→ **TASK DIRECTIONS**: Show all lines from the material that carry the word "will".
Start of Block
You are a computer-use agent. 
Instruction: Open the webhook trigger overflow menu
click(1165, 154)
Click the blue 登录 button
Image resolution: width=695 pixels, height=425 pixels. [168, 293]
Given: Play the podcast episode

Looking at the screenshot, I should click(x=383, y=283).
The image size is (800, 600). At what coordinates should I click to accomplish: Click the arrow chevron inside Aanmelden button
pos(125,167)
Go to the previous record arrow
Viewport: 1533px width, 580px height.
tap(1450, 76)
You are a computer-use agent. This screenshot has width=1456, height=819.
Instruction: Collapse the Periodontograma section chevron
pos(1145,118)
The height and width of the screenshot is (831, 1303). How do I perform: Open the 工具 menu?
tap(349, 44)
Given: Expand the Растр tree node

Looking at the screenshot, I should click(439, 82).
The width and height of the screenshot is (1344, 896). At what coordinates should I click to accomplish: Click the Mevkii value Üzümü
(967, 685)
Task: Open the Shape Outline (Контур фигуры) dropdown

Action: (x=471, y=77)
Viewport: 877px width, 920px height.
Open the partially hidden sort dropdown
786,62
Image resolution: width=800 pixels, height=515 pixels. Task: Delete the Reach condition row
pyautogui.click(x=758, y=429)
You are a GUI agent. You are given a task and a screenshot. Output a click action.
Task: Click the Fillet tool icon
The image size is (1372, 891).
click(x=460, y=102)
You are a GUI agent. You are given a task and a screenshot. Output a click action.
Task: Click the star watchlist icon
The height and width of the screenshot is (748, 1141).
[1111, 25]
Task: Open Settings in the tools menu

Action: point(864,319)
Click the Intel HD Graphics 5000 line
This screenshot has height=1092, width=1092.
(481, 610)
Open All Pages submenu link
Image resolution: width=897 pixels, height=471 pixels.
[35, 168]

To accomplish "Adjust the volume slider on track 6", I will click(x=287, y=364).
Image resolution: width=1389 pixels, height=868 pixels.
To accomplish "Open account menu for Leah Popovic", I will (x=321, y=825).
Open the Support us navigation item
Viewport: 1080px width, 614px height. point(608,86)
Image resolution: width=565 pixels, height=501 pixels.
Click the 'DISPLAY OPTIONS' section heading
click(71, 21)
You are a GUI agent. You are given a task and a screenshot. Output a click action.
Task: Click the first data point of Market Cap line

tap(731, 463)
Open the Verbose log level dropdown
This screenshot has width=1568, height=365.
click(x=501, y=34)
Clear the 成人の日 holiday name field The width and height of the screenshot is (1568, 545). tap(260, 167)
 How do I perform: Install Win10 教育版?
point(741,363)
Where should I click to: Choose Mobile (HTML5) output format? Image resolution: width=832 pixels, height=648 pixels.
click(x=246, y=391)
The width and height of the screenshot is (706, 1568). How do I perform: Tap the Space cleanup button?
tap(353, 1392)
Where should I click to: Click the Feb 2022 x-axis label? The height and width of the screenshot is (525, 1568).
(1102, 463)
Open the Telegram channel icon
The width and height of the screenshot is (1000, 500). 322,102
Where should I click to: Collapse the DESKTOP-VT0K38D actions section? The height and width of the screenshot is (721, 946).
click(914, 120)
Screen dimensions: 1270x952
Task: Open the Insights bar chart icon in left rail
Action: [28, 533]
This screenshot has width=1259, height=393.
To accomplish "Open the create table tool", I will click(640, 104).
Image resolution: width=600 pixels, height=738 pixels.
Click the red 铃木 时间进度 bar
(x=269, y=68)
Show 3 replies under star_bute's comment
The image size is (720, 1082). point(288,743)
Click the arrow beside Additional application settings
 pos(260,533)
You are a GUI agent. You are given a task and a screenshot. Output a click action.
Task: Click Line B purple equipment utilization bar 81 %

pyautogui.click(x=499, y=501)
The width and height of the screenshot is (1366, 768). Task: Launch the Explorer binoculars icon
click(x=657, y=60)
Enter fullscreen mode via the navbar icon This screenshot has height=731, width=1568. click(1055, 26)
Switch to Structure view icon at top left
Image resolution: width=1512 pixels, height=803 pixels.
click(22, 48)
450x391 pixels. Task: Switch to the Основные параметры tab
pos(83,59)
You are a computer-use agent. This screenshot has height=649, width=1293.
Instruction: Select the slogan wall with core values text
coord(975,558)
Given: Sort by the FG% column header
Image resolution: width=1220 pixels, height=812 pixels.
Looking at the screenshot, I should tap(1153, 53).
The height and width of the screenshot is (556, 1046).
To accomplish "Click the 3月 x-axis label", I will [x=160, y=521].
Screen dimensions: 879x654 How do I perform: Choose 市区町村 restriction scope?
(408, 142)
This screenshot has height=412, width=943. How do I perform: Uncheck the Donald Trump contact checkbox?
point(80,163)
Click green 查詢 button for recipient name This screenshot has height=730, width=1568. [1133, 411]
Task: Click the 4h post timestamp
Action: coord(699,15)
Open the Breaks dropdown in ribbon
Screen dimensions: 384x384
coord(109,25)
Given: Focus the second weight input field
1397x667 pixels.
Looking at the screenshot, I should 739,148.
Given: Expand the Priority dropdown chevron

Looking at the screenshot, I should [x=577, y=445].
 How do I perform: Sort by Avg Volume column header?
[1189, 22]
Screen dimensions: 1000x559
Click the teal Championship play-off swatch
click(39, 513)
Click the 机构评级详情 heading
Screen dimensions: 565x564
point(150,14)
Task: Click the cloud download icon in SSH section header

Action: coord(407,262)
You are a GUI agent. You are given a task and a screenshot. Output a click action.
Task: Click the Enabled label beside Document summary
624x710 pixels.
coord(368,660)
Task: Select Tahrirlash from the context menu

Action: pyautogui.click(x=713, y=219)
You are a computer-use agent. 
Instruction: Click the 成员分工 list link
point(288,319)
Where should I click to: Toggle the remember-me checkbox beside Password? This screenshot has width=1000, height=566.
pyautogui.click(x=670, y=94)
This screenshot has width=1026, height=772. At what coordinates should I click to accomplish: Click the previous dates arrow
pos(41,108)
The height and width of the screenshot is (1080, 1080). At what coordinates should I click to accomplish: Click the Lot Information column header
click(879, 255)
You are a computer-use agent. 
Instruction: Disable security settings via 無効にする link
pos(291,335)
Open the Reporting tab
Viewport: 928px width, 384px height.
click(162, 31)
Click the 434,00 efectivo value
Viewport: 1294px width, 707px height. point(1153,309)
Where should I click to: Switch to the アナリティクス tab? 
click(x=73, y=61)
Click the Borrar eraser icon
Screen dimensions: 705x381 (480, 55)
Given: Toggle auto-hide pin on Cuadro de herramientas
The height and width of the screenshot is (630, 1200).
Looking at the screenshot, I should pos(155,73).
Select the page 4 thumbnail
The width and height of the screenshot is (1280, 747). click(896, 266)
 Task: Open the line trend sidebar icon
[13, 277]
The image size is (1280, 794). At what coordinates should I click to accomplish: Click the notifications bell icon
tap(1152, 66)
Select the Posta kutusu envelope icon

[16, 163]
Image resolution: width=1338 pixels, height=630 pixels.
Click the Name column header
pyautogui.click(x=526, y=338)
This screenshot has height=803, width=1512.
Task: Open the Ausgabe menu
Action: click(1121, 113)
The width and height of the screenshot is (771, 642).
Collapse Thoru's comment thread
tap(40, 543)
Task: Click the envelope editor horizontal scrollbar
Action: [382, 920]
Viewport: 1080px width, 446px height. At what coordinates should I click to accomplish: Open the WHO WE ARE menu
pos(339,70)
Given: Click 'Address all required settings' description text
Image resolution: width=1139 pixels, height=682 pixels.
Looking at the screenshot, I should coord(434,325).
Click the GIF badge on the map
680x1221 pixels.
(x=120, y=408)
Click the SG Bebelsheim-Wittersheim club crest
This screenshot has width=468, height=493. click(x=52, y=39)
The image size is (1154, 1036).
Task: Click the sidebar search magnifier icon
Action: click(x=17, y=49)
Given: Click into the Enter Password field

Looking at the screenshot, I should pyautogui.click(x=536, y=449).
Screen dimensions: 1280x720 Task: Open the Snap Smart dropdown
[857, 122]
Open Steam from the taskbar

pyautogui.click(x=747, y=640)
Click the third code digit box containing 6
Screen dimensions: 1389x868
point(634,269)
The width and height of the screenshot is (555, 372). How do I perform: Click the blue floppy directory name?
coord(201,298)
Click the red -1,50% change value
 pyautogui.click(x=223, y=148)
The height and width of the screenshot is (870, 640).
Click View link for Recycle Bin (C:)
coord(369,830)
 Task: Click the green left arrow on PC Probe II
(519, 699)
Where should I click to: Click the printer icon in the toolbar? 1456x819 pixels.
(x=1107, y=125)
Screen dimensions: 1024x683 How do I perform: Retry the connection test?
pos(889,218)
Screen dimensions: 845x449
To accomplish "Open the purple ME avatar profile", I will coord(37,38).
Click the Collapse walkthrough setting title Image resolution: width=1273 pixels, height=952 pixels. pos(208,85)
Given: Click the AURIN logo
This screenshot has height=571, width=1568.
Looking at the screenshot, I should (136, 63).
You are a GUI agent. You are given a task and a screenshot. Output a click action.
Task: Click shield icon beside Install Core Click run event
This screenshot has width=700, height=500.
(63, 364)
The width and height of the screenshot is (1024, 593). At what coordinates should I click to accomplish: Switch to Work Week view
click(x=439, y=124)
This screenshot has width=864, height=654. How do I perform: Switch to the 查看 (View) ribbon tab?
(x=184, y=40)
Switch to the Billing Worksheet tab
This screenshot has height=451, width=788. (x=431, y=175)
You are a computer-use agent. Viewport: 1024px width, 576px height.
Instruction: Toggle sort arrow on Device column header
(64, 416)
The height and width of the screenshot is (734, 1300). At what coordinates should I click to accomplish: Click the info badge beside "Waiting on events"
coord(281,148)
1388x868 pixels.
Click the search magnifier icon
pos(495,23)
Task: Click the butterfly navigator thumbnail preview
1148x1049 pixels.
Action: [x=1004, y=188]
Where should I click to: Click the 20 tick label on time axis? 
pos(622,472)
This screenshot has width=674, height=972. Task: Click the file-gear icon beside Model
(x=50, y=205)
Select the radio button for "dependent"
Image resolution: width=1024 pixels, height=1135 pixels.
End of Block
→ **ANSWER SECTION**:
To accomplish "Adjust the volume slider on track 6", I will click(x=287, y=364).
To accomplish "Open account menu for Leah Popovic", I will (x=321, y=825).
To accomplish "Open the create table tool", I will click(640, 104).
To accomplish "Click the 3月 x-axis label", I will [x=160, y=521].
To accomplish "Open the purple ME avatar profile", I will coord(37,38).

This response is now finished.